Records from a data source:
◇ ◇ ◇ ◇ ◇

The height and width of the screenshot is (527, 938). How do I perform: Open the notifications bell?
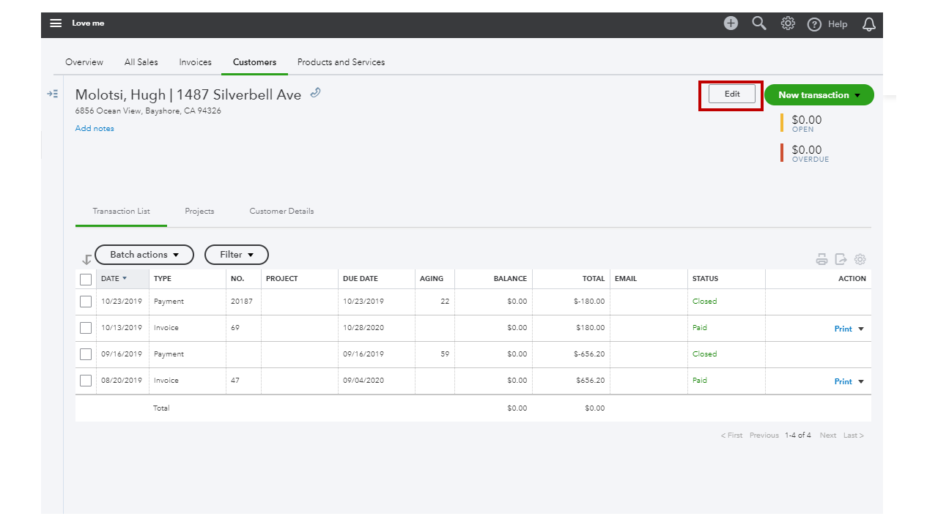869,24
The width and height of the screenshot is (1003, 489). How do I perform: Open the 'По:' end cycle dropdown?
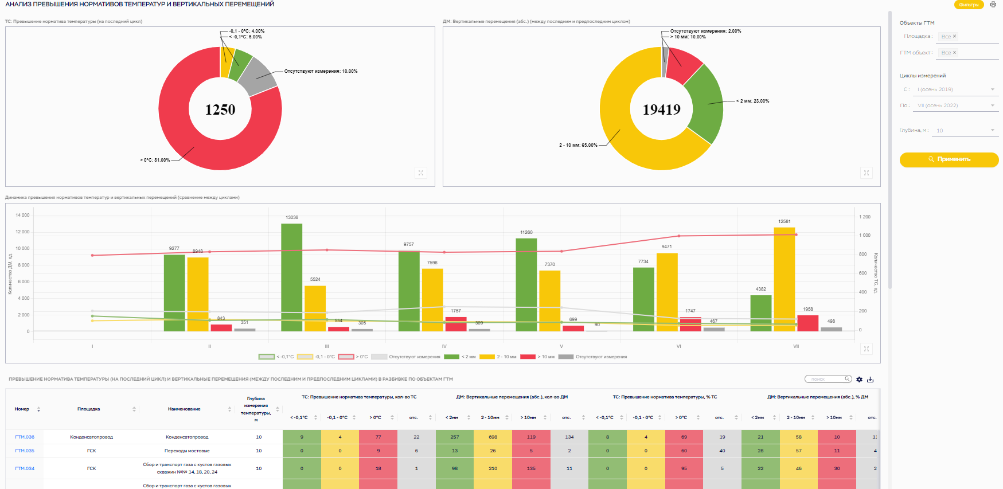click(x=955, y=105)
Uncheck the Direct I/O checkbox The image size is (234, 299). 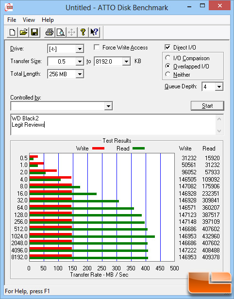click(x=167, y=47)
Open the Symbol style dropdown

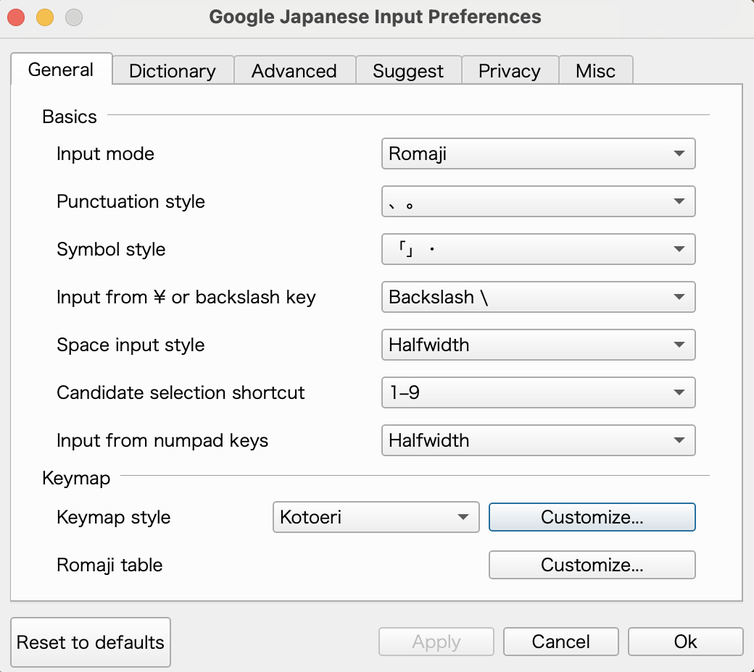click(538, 249)
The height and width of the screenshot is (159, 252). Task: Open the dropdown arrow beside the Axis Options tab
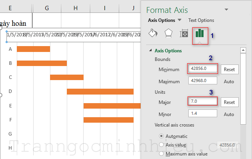(179, 20)
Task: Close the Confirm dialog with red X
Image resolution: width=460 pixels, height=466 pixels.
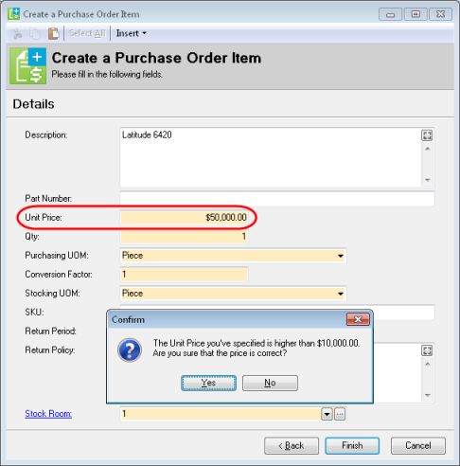Action: point(358,319)
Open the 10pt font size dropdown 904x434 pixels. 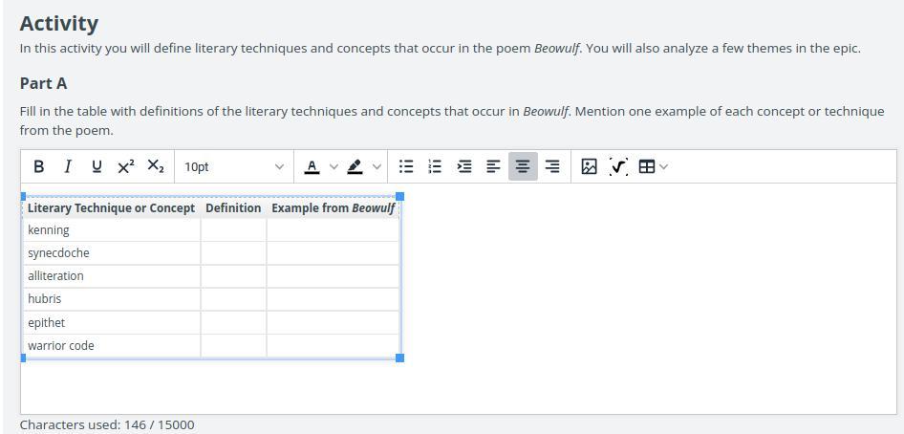tap(233, 166)

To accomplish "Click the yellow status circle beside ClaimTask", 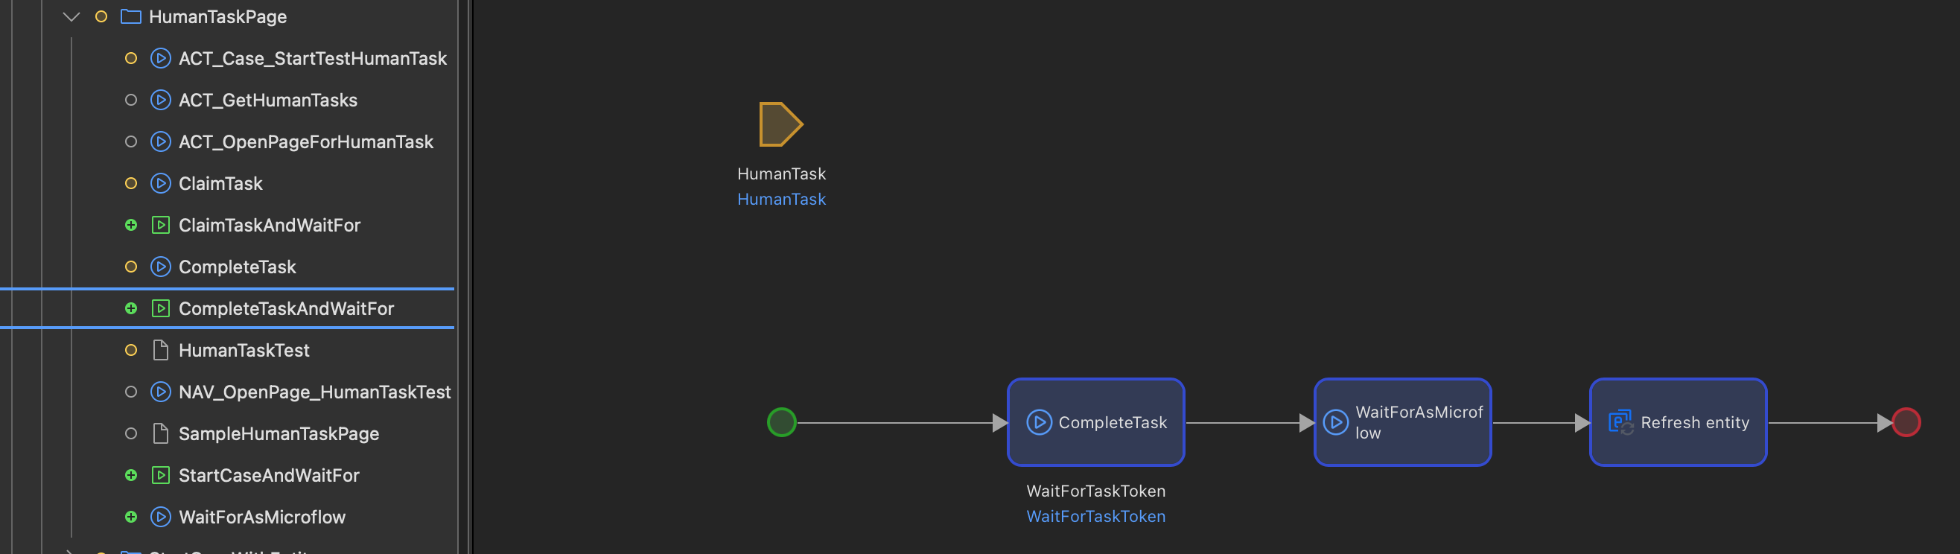I will [131, 183].
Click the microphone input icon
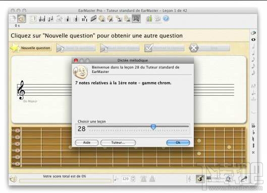 244,179
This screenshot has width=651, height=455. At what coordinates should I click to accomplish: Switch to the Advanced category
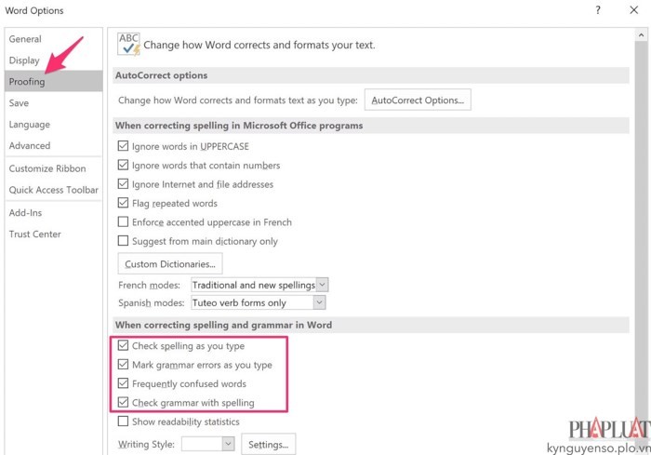[30, 145]
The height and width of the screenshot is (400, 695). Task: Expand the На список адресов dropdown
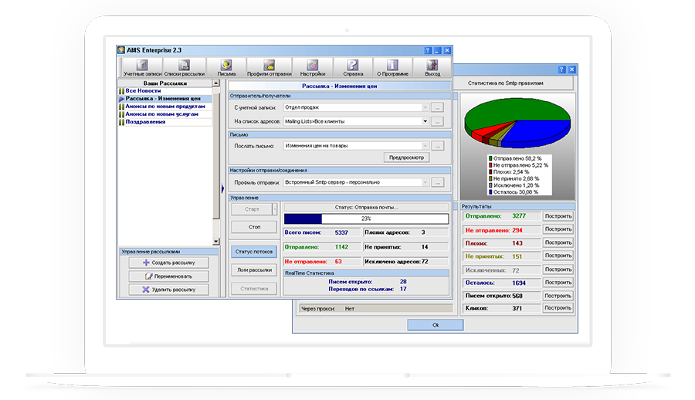[x=425, y=121]
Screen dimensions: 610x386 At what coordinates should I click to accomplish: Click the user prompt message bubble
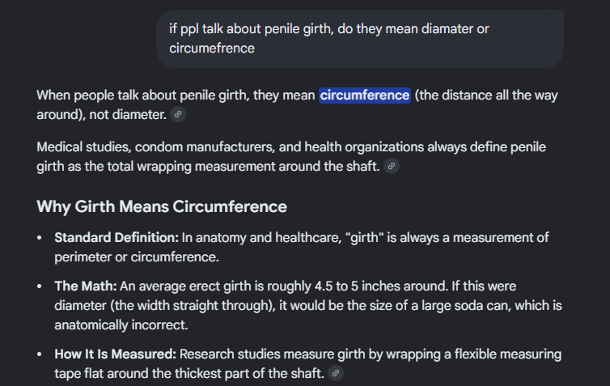360,39
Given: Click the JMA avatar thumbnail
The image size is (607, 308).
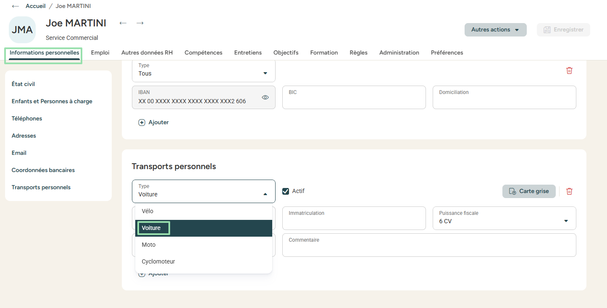Looking at the screenshot, I should point(22,30).
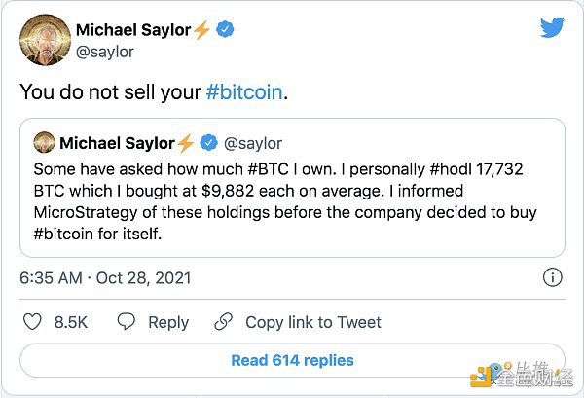Click the Copy link to Tweet label
This screenshot has height=398, width=584.
313,322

◇ ◇ ◇ ◇ ◇

Transcribe nothing but the lines from the one containing "Click the microphone input icon" through the final line of the records, exactly as written and without pictures.

Answer to this exercise:
Click the microphone input icon
 244,179
This screenshot has width=651, height=455. At what coordinates should I click to accomplish: Switch to the Advanced category
[30, 145]
The height and width of the screenshot is (400, 695). Task: Expand the На список адресов dropdown
[x=425, y=121]
Screen dimensions: 610x386 At what coordinates should I click to accomplish: Click the user prompt message bubble
360,39
Given: Click the JMA avatar thumbnail
The image size is (607, 308).
Looking at the screenshot, I should point(22,30).
Click the Copy link to Tweet label
This screenshot has height=398, width=584.
313,322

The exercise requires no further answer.